Most brands of lawn fertilizer have developed formulas for fall fertilization. They generally contain more potassium which makes grass more resistant to winter weather. However, I have found that almost any lawn fertilizer works well in the fall. Research has shown that nitrogen is taken up by grass roots and used to make amino acids which are stored in grass crowns and roots. These amino acids are available for immediate use in early spring when soil is too cold for roots to take up nitrogen. The result is a more attractive spring lawn.

Read the “guaranteed analysis” label to make sure lawn fertilizer contains iron. Iron causes grass to turn dark green, sometimes almost over night.

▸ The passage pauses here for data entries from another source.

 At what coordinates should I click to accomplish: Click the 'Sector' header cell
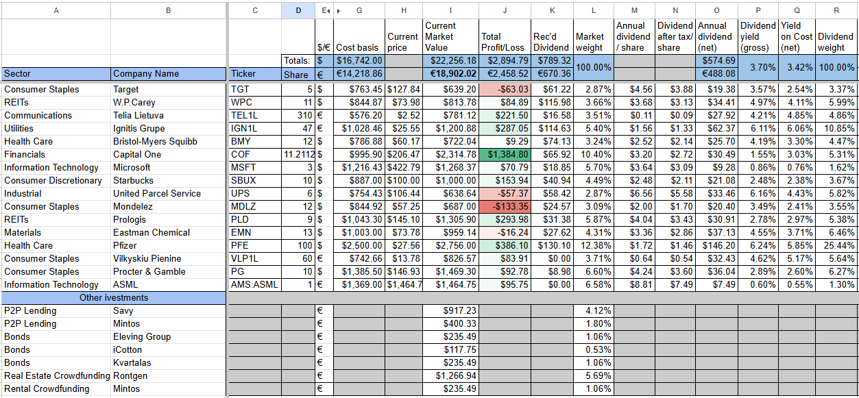[x=56, y=74]
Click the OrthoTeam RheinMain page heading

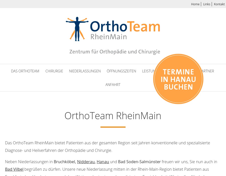pos(113,116)
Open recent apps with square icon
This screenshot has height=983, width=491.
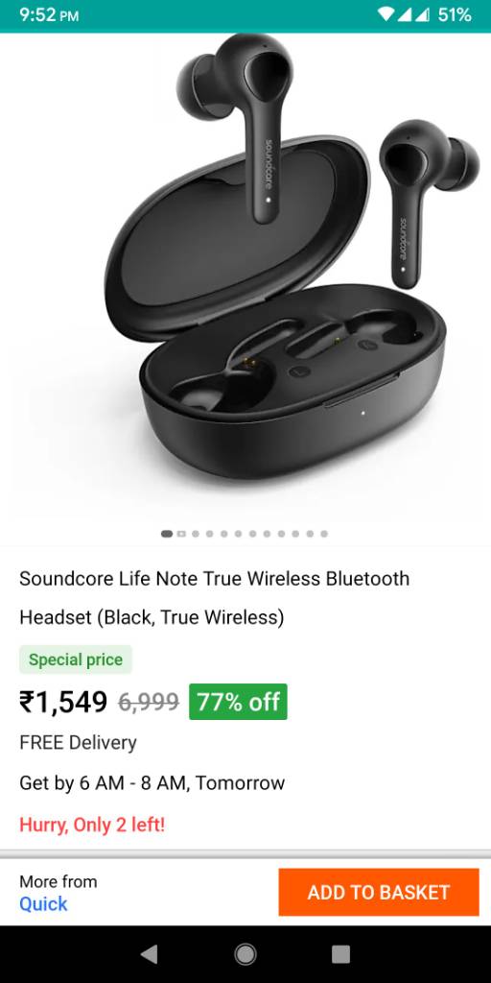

Fall is also an excellent time to apply lime to lawns. I like to lime my lawn every 2 to 3 years to reduce soil acidity.

Wait until late November to fertilize trees and shrubs. By then, top growth has become dormant, but roots can continue to take up fertilizer. Stimulating new growth now will make some of our more sensitive broad leaf evergreens more susceptible to winter damage.


Now through November is the time to plant spring blooming bulbs such as daffodils, tulips, crocus and hyacinths. I have had the most success with daffodils. Moles and squirrels do not eat them and they multiply so that you have more flowers every year.

You will find Mums and Fall Asters in bloom now. Now is a good to plant other perennial flowers, container-grown trees, shrubs, vines and ground covers. If you want to move plants in your own landscape, wait until November.

Pansy is the ideal annual flower for fall, winter and spring bloom. Planting in September will give plants time to become established before cold weather.